Na 1975 is het uitbarsting voorbij. De vrijheid van meningsuiting was bevochten. Exemplarisch is misschien de allerlaatste porno-uitgave van Soethoudt: een ‘volledig woordenboek van de Nederlandse taal’. Krijgelmans verzamelde in dit Joeplala alfabet – Deel 1 van Aaaa tot en met Dom – onder het pseudoniem ‘Karel Elleveest’ schunnige termen en obscene uitdrukkingen die hij zelf verzonnen had, of die hij vond in pornografische werken. De lijst van bronnen die hij gebruikte laat zien dat er ondertussen aardig wat mensen op de pornomarkt gedoken waren.
Het woordenboek van Krijgelmans zal nooit verder komen dan het eerste deel. Pornografisch Vlaanderen is tot en met de ‘D’ verrijkt. (Het archief van deze publicatie incl. niet gepubliceerde lemmata handschriften, typoscripten en documentatie – diverse losbladige mappen, cahiers, losse papieren, enz.) werd bij De Slegte in 2009 te koop aangeboden.)

The beat goes on…

Sporadisch kunnen we nog opstootjes lezen. Van Herman Brusselmans viel af en toe een aangebrand verhaal te lezen in één of ander tijdschrift. In 2009 stunt Goedele Liekens in een bijlage bij haar tijdschrift Goedele met de publicatie van ‘Alles kan heter’: 10 pornoverhalen uit de felgesmaakte gelijknamige maandelijkse rubriek in Goedele én 5 gloednieuwe verhalen, gebundeld in een luxe-uitgave met prachtige kleurenillustraties van Jan De Maesschalk.

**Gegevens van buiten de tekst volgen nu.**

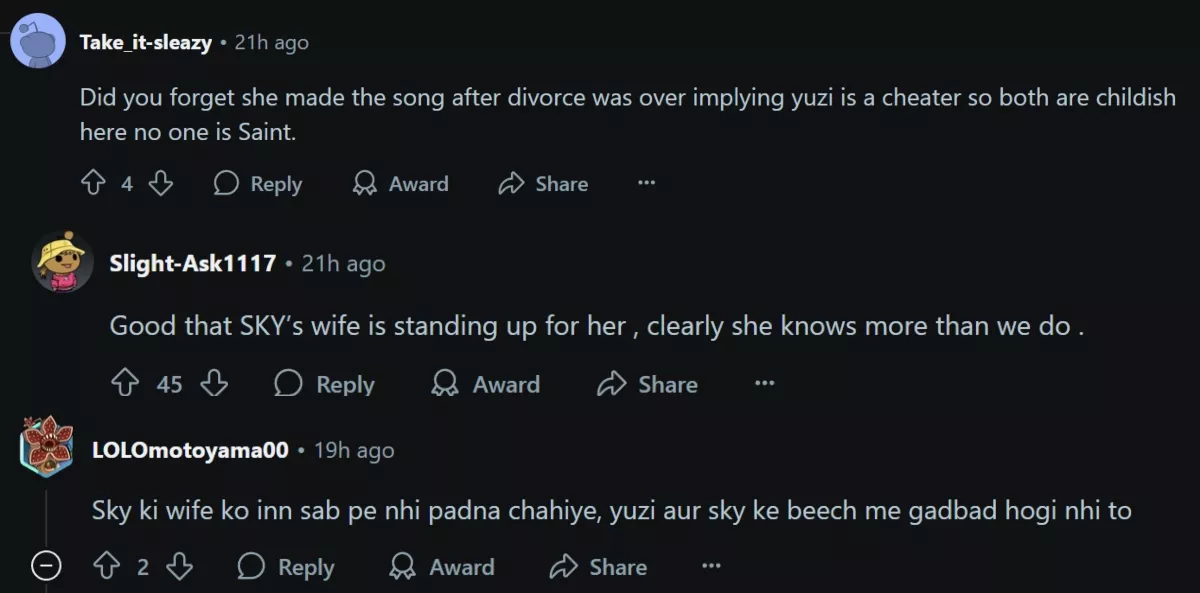Open Slight-Ask1117's user profile link

pyautogui.click(x=192, y=264)
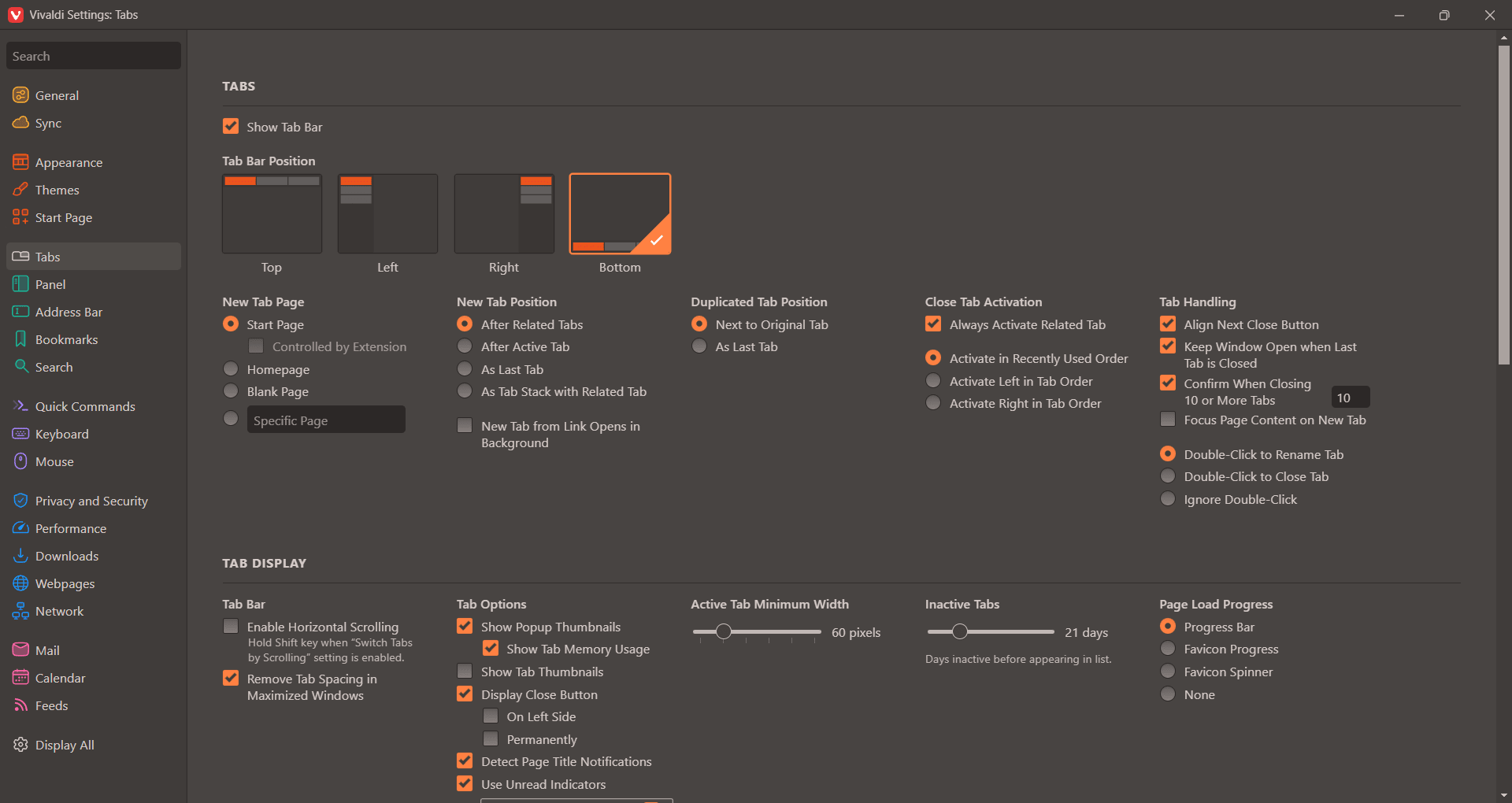1512x803 pixels.
Task: Toggle Show Tab Thumbnails checkbox
Action: coord(465,672)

Lustverhalen van de hand van gevestigde namen uit Vlaanderen als Herman Brusselmans, Kristien Hemmerechts, Luc De Vos, Saskia De Coster, Bernard Dewulf, Annelies Verbeke, Thomas Blondeau, Nadia Dala, Christophe Vekeman – en van onbetwiste toppers uit Nederland als Ilja Leonard Pfeijffer, Oscar van den Boogaard, Hafid Bouazza, Leon Verdonschot en good old Xaviera Hollander.